Przeczytaj: Recenzja: Jonathan Davis "Black Labirynth"
 

3. Rae Morris "Someone Out There" - ocena 3,9/5



Absolutnie wyjątkowa Rae Morris na początku lutego przedstawiła opinii publicznej swój drugi studyjny album. Wspomniane wydawnictwo to niepowtarzalne połączenie szlachetnego popu i lekkiej elektroniki. Rae niczym dobra wróżka czaruje na nim swoim wokalem przenosząc nas do prawdziwie bajkowego świata nut. Wśród kilku naprawdę godnych uwag kompozycji wyróżnić należy przepiękną tytułową balladę - Someone Out There.


                                                                                                                                                               Na krążku znalazł się również ubiegłoroczny singiel Do It, który umieściłem na mojej playliście 100 najlepszych piosenek 2017 roku. Playlista The Best of 2017 do posłuchania tutaj.

 

Przeczytaj: Recenzja: Rae Morris "Someone Out There"


2. Sheppard "Watching The Sky" - ocena 3,92/5



Wciąż jeszcze świeży, nowy krążek australijskiej grupy Sheppard może okazać się idealnym soundtrackiem dla Waszych letnich przeżyć.
                                                                                                                    


Z propozycji zawartych na wydawnictwie o nazwie Watching The Sky bije niesamowicie pozytywna energia, która powinna skutecznie umilić wam najsłoneczniejszy okres roku. Z czystym sumieniem mogę polecić sięgnięcie po płytę muzyków z Australii.



Przeczytaj: Recenzja: Sheppard "Watching The Sky"


1. George Ezra "Staying At Tamara's"- ocena 4,1/5



Pochodzący z Bristolu wokalista płytą Staying At Tamara's udowodnił niedowiarkom, że w XXI wieku jest jeszcze miejsce na śpiewanie pełnym, męskim głosem. Jego tembr i sposób bycia George'a powodują, że propozycji z wydanego w marcu albumu nie tylko dobrze się słucha, ale także wyśmienicie się je ogląda.   



Kreatywne teledyski przepełnione są pomysłem i dobrym nienachalnym humorem, dzięki czemu stają się fantastycznym dopełnieniem niezwykle miłej dla ucha muzyki.
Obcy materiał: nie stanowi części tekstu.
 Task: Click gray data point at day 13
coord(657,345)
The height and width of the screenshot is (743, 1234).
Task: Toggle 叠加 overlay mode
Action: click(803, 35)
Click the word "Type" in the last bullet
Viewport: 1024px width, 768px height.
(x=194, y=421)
Poprzedni wpis na blogu: Złota siódemka czerwca - najlepsze piosenki pierwszego letniego miesiąca










 Chętnie przyjmę Wasze komentarze np. polecające Wasze ulubione tegoroczne wydawnictwa! ;)

wtorek, 27 lutego 2018

Złota siódemka lutego! Najlepsze piosenki najkrótszego miesiąca w roku! :)

lutego 27, 2018 0
Witajcie!
Kończy się luty, czas zatem na jego subiektywne podsumowanie. Oprócz mrozów, drugi miesiąc 2018 roku przyniósł nam kilka naprawdę niezłych muzycznych propozycji. Nie brakowało mi zatem utworów, z których tworzyłem drugą już Złotą Siódemkę. Zapraszam do zapoznania się z moimi wyborami. :)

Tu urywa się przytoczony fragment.